Dr. Durrell takes exception to the progressive thesis that reading should be taught by training the child to learn words from their appearance on the page.
You wouldn't believe it," he says, "but the most common error in children's reading is the confusion of the word 'girl' with the word 'dog.' Children see the curlicue of the letter 'g' and get the words mixed up. Stupid, but how are they to tell the words apart when they can't spell-have never even heard of the letter 'g'?"
Lest progressives start tearing at his throat, however, Dr. Durrell is willing to compromise. He will concede the value of phonetics if they'll let him teach the alphabet along with it.
Dr. Durrell then turned on methods of determining a child's intelligence quotient. A bright youngster-analytical, thorough, quick,-can't attain the proper I. Q. if he's a slow reader, says the alphabet advocate, because the tests have to be read to be comprehended.
Proof of the Pudding
He has devised a method of testing a child's ability to understand the spoken as well as the written word.

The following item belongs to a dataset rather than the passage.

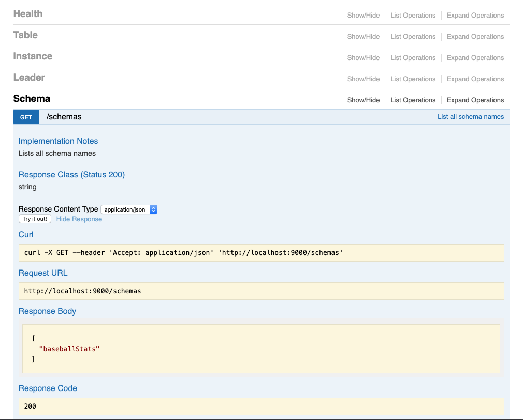
Task: Open the Leader API section
Action: tap(29, 78)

The child minus the alphabet gets along beautifully with the hearing comprehension section, but falls down on the eye tests. That proved to Dr. Durrell the alphabet isn't dead yet.

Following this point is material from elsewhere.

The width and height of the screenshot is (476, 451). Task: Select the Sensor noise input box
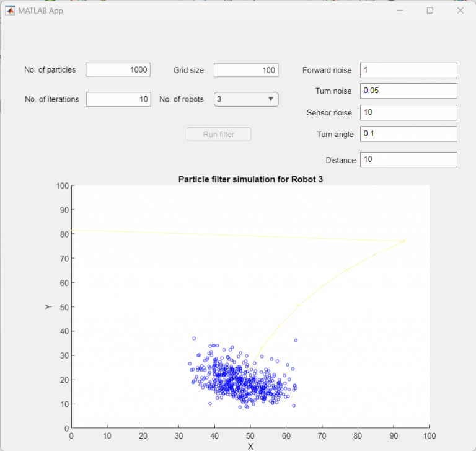(408, 113)
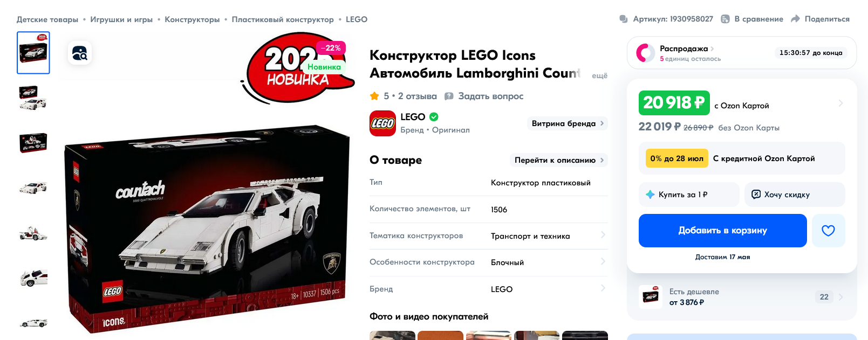Expand the Ozon Card price details chevron
The image size is (868, 340).
click(x=840, y=103)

Exhaustive tests have shown him that girls read better than boys-they're more analytical, have more patience. They also have shown this, he says:
Two children of the same age, background and previous education, starting the same reader under the same teacher, will stumble over different words. There's no accounting for it, the educator feels, so the only thing to do is to adapt methods accordingly. The alphabet, says Dr. Durrell, leads the way.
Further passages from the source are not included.